Then you can start adding some weight, says Miklaus, starting with a light bar or dumbbells. Stick to a modified range of motion at first, bringing the weights down only to your knees as you get the movement down. When you can do the move with proper form—no rounding of the back or hunching of the shoulders—you can increase the weight to what feels challenging to you, and bring the weight down to a full range of motion, which is midshin for most people, he says.
Quick tip: When you start to add weight to the move, you don’t want to think of lowering the weights down with your arms, say Gentilcore.
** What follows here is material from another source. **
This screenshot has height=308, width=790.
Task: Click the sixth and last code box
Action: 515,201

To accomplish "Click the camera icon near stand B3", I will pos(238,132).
Doing so can cause your shoulders to round. “The only way the weight gets down is because you are hinging your hips back,” he says.
Try this balance drill first.
A simple balance drill can help you become more comfortable with not only the movement pattern but also the unstable feeling of standing on one leg, says Miklaus.
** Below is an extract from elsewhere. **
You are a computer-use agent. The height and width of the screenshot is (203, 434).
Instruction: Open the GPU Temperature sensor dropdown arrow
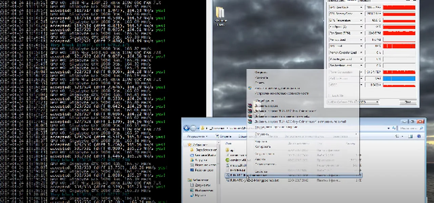361,20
Stand about two feet from a gym bench (or a similar object that’s roughly 18 or 19 inches high). With your weight on your left leg, lift your right leg up off the ground behind you, and hinge forward at your hips to tap the bench in front of you. Repeat for a few reps to get the feel down, and then switch to the other side, he says.
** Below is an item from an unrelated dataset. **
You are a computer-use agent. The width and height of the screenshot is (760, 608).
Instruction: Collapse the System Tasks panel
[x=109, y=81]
Once you can complete that without staggering, you’ll move farther away from the bench. When that starts to get easy, you’ll swap the bench out for an object that’s a little lower—say, a dumbbell standing up, and then after that, maybe a traffic cone.
“As we get further away, you have to hinge further forward, and your torso has to lower further,” Miklaus explains. This leaning and tapping progression works on increasing the range of motion you’ll need for the single-leg deadlift, and it will also help fine-tune your balance.
Choose your equipment intentionally.
You can use nearly any kind of weight to perform a single-leg deadlift, from a barbell to a kettlebell to a dumbbell (or a pair of them, if you choose to go the kettlebell or dumbbell route). It all comes down to personal preference, but some may be better than others if you struggle with balance.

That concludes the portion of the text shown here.